Es cierto que el personaje mejor dibujado, el que se transforma, es el del protagonista, pero no es menos cierto que Earl y Rachel (sobre todo ésta última) juegan papeles primordiales en un contexto muy concreto de su crecimiento. Ambos se nos presentan no como seres unidimensionales por decisión del director, sino por requerimiento del punto de vista de la historia. De hecho, el descubrimiento de la tridimensionalidad de Rachel, que se revela sorprendentemente ante Greg y el espectador, es emocionante por todo lo que implica y también por lo que supone para el chico. La elección de dejar a la audiencia a ciegas y realizar el mismo viaje que el protagonista puede ser arriesgada, pero no es menos cierto que mantener a raya la contención proporciona una satisfacción tremenda en el tercer acto. Yo, él y Raquel es tan narcisista como la historia de Greg lo requiere, y eso es un gran punto a su favor.
No hay que obviar la presencia de su director, que se vale de picados y contrapicados para posicionar a Greg en el “peligroso” mundo de las tribus de instituto o el uso que hace de los planos más abiertos para situar a los personajes (muchas veces Greg y Rachel en la habitación de la chica) en un contexto espacial concreto. El dónde es tan importante como el qué en la narración, y Gómez-Rejón se vale de objetivos amplios y movimientos de cámara ricos y, a la vez, suficientemente discretos como para apoyar, con imágenes, el texto de Andrews.

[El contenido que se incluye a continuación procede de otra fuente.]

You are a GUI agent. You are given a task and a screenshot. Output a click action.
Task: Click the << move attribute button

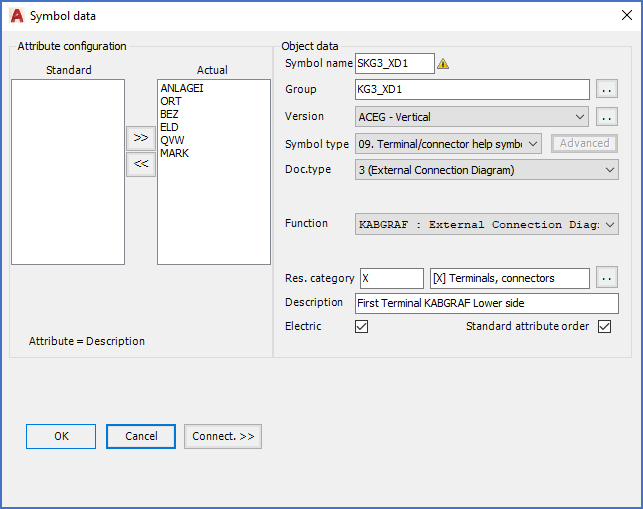pyautogui.click(x=141, y=166)
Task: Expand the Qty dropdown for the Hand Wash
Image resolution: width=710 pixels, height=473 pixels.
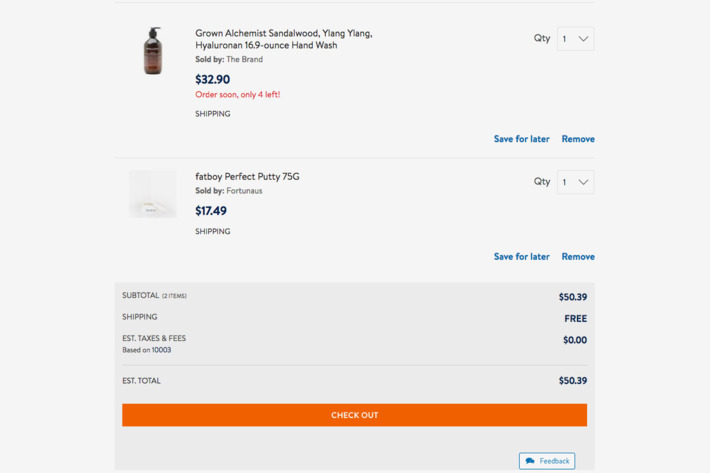Action: coord(576,39)
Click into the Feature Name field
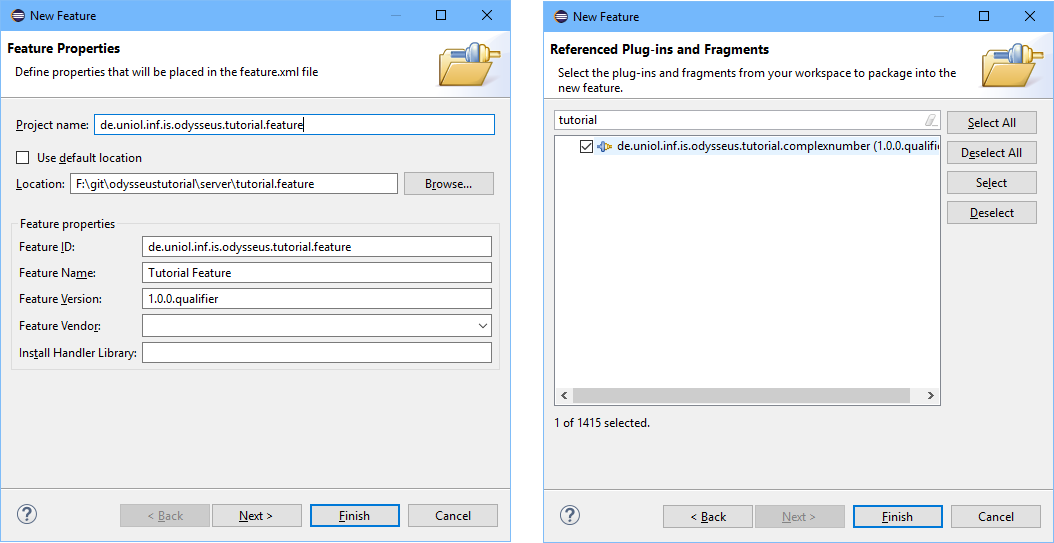This screenshot has width=1054, height=543. tap(316, 273)
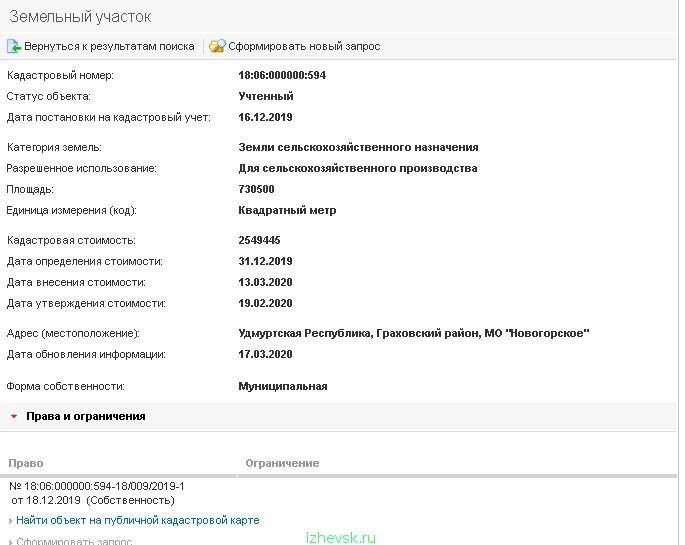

No tiene la energía juvenil de Bestias de sur salvaje, el sentimentalismo de Fruitvale Station o la brutalidad de Whiplash, pero su fina ironía y la delicadeza de la que se vale a la hora de tratar la enfermedad, la adolescencia y el poder de la amistad esta película hacen que Sundance, un año más, presente un premio muy interesante. Que sigan llegando.